- INFORMATION SUPPLIED -

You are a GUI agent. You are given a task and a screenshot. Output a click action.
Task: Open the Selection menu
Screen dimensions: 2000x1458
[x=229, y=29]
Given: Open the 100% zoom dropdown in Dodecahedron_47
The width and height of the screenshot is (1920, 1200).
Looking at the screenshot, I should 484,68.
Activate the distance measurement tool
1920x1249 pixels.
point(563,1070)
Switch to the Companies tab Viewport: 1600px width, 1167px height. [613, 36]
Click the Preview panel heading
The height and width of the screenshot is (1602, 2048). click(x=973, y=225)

- WORK REQUEST -
Set down all of the entries exactly, please.

- OUTPUT FOR THIS TASK -
You are a GUI agent. You are given a task and a screenshot. Output a click action.
Task: Open the Selection menu
Screen dimensions: 2000x1458
[x=229, y=29]
Given: Open the 100% zoom dropdown in Dodecahedron_47
The width and height of the screenshot is (1920, 1200).
Looking at the screenshot, I should 484,68.
Activate the distance measurement tool
1920x1249 pixels.
point(563,1070)
Switch to the Companies tab Viewport: 1600px width, 1167px height. [613, 36]
Click the Preview panel heading
The height and width of the screenshot is (1602, 2048). click(x=973, y=225)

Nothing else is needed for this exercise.